The amount of lost wage compensation that an employee will receive varies depending on the nature and extent of the injury. For example, some jurisdictions provide a worker who has suffered a permanent and total injury with two-thirds of his or her average weekly salary or wages, in addition to a so-called “dependent allowance.” It is also common for a jurisdiction to place a cap on the amount of weekly wages that an injured worker can earn while on disability. If two-thirds of the injured workers’ weekly salary exceeds the cap, the worker will receive the maximum amount allowable according to that cap. For temporary injuries, workers’ compensation benefits are paid every two weeks until the injured employee returns to work, or is released back to work by a physician. Most states provide a worker suffering a temporary injury with two-thirds of his or her wages or salary up to the statutory cap.
Additionally, there are some jurisdictions that impose a three-day waiting period requirement. According to this rule, you cannot receive compensation for your lost wages during the first three days that you are unable to work unless you are hospitalized or deemed unable to return to your job for 14 days. If your doctor releases you for work during the 14-day period, you will not receive payment for the initial three days that you were injured. If you remain unable to work during the 14-day period, however, you will receive compensation for your lost wages starting from the date of the injury.
Some states allow benefit payments for a supplemental wage that the worker earned through another means of employment at the time of the injury.
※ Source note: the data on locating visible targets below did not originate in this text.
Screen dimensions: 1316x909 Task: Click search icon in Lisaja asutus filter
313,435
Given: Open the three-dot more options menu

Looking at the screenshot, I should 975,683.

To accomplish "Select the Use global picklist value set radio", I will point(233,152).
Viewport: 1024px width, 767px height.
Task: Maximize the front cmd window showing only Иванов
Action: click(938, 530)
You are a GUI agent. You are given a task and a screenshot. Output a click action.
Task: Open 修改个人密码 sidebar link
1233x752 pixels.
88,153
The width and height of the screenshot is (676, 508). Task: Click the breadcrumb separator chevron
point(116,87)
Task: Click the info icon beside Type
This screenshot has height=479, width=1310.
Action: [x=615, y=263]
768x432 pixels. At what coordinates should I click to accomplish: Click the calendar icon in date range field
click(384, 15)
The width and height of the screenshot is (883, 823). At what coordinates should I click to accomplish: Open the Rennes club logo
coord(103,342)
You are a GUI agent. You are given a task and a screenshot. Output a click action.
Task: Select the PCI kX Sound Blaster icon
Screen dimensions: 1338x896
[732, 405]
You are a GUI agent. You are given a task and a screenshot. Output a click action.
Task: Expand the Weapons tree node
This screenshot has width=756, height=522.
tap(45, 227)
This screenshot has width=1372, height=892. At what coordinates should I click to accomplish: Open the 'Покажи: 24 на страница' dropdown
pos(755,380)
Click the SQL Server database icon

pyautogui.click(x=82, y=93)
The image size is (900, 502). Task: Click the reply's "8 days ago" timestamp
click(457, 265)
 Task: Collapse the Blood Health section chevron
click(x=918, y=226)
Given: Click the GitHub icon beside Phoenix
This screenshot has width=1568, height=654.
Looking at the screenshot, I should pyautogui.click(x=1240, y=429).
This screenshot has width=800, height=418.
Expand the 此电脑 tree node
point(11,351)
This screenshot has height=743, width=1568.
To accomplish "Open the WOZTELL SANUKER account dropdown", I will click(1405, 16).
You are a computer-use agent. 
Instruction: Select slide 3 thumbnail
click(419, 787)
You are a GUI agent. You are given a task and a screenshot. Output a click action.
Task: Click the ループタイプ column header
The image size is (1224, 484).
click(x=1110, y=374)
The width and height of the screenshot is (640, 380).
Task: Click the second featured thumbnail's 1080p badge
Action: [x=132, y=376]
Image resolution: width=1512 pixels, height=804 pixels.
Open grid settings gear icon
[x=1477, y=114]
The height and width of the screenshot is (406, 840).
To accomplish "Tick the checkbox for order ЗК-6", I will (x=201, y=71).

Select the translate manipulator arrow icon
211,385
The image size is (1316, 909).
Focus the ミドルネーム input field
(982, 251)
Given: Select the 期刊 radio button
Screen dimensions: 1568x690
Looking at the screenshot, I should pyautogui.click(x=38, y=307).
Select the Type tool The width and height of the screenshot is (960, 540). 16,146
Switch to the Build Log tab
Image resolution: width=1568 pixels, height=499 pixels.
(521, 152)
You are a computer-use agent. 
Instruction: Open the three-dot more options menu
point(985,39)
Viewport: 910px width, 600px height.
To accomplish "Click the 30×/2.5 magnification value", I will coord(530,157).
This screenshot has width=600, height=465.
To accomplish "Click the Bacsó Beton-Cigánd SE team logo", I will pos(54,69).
The worker will typically need to prove through a medical examination that the work-related injury also prevents him or her from tending to his or her other occupation. The workers’ compensation insurance company will also ask for check stubs and payroll records to prove that you were employed at the other position and to establish the amount of wages that you received.
Some workers prefer to receive their workers’ compensation benefits in a lump sum payment. This can be accomplished through negotiating a settlement agreement with the workers’ compensation insurance company. Some states allow an injured worker to reserve the right to seek additional payments in the event that additional medical care and treatment is necessary after the settlement agreement is executed.